Over successive trials, Thorndike observed that the latency of the escape response progressively diminished. Apparently, the animals were learning how to open the door -- a learning which seemed to be motivated by reward and punishment.

On the basis of his studies of cats in puzzle boxes, Thorndike formulated a set of 8 Laws of Learning, of which three are particularly important for our purposes:

The Law of Readiness states that motivational states such as hunger arouse behavior.
The Law of Effect states that responses that lead to reward are strengthened, occurring more quickly and reliably, while responses that are unrewarded, or even punished, are weakened.
The Law of Exercise states that associations between stimuli (such as the puzzle box) and responses (such as tripping the latch) are strengthened by practice and weakened by disuse.

For the record, the other laws were:

The Law of Multiple Responses: organisms must be able to vary their responses to a stimulus, to give them the opportunity to stumble on the response which will be rewarded.
The Law of Set (or Attitude): an organism's momentary set or attitude will determine which rewards are effective (the opportunity to play tennis may not be rewarding to a golfer).
The Law of Prepotency of Elements: organisms must be able to distinguish between those elements of a situation that are really important, and those that are merely adventitious.
The Law of Response by Analogy: organisms response to novel situations by drawing analogies to familiar situations.
The Law of Associative Shifting: a response that has been conditioned to a number of different stimuli will be likely to be given in response to a new stimulus.

__Request__
Say whether each statement agrees with the Thorndike text, answering yes or no and quoting the words of the text that decide it. (a) Thorndike formulated eight Laws of Learning. (b) The Law of Exercise holds that associations between stimuli and responses are weakened by practice. (c) The Law of Readiness holds that hunger arouses behavior.

__Dataset section__
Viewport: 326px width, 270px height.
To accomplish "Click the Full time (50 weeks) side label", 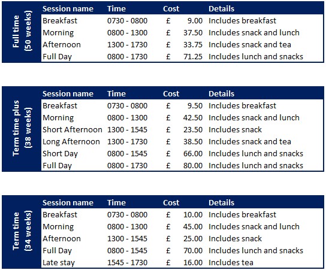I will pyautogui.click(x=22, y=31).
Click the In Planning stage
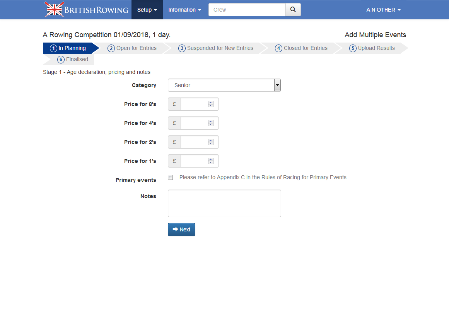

__Task result__
(a) Yes: "Thorndike formulated a set of 8 Laws of Learning"
(b) No: "strengthened by practice and weakened by disuse"
(c) Yes: "motivational states such as hunger arouse behavior"